Selanjutnya, kebiasaan berdoa Rosario Corona ini tersebar luas di 
kalangan Ordo Saudara-saudara Dina, dan dari mereka tersebar luas ke 
mana-mana. Itulah Corono yang terdiri: 7 Bapa kami dan 72  salam Maria, 
untuk menghormati 72 tahun, yang dianggap sebagai usia hidup Bunda Maria
 di dunia, dan untuk menghormati 7 sukacita yang dialami oleh Maria, 
yang disebut-sebut oleh orang saleh dahulu. Devosi ini kemudian 
dipropagandakan dengan disertai banyak mukjizat.
Rupanya penambahan 2 Salam Maria pada akhir, sehingga menjadi 72, baru pada abad ke-17
3. Mukjizat-mukjizat
P. Wadding selanjutnya mengutip ada 16 peristiwa ajaib yang dikaitkan 
dengan Rosario Tujuh Sukacita Maria itu. Berikut ini dua di antaranya. 
Di Provinsi St. Fransiskus di Assisi, ada seorang fransiskan yang 
terkenal, Jacobus dari Corona, karena ia mendorong banyak orang, di 
mana-mana, tua muda, kalangan atas dan bawah untuk berdoa Rosario dari 
Tujuh Sukacita Santa Perawan Maria. Manakalah ada suatu kebutuhan 
istimewa, ia selalu mengalami pertolongan Tuhan dengan perantaraan Bunda
 Maria karena berdoa Rosario Corona ini.
Pada suatu ketika, kota Barga dan Spoleto dikepung oleh tentara 
Neapolis.
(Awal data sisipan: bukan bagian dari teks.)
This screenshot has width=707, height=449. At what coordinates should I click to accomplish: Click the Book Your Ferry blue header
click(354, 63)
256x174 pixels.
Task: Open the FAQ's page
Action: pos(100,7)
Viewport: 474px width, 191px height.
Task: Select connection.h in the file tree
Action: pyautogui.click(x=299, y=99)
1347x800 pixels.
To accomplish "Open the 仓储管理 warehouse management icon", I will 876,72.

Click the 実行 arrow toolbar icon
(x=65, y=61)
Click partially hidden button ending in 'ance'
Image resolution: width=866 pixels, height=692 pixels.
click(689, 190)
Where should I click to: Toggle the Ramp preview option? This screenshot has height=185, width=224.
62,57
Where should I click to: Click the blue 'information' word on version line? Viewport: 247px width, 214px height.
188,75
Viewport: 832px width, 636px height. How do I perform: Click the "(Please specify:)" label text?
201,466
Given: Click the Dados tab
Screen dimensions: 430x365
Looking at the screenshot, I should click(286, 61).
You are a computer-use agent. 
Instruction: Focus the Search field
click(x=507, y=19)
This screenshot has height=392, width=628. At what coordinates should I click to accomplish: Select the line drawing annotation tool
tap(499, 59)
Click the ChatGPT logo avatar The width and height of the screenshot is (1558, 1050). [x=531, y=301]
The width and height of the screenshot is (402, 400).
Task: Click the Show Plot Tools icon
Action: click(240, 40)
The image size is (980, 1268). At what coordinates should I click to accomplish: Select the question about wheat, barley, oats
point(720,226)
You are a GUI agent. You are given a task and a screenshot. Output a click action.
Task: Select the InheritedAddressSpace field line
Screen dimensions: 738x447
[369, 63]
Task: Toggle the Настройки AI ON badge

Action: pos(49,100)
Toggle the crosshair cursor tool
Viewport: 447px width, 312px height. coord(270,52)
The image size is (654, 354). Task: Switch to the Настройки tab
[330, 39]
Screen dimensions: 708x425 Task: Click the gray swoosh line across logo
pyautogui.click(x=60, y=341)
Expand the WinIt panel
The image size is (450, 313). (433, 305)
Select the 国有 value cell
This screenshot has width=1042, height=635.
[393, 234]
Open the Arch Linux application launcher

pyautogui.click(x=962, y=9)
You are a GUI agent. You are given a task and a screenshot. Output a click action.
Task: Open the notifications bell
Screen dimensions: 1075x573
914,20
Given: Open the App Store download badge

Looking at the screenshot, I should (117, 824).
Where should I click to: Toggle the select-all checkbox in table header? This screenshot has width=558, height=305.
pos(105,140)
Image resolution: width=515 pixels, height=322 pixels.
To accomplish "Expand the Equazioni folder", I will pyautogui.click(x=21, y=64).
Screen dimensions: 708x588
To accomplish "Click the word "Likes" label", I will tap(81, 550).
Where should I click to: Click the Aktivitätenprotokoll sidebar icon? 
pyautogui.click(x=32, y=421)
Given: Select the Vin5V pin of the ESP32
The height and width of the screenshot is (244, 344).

Warga kota mau menghancurkan biara fransiskan dan gereja yang 
terletak di luar kota, supaya tidak dimanfaatkan oleh musuh demi 
keuntungan mereka. Sdr. Jacobus minta kepada para anggota senat yang 
berjaga agar menunggu sampai ia selesai berdoa Rosario Corona. Hasilnya,
 musuh pergi dan biara pun selamat.
P. Wadding juga mengutip kesaksian Sdr. Bernardus dari Feltre 
(1439-1495) yang diberikannya di bawah sumpah tentang seorang saudara 
dari Provinsi St. Antonius, yang melihat mukjizat di Gereja di Verona. 
Mengetahui  bahwa ada seorang temannya suka bersembunyi di salah satu 
sudut Gereja untuk berdoa Rosairo Corono, ia mengamati bahwa teman itu 
dikelilingi oleh sekelompok malaekat yang bersama-sama meletakkan 
karangan bunga mawar dan bakung emas atasnya.
4. Refleksi
Bagi bapak kita Fransiskus, Bunda Maria adalah pelindung utama Ordo. 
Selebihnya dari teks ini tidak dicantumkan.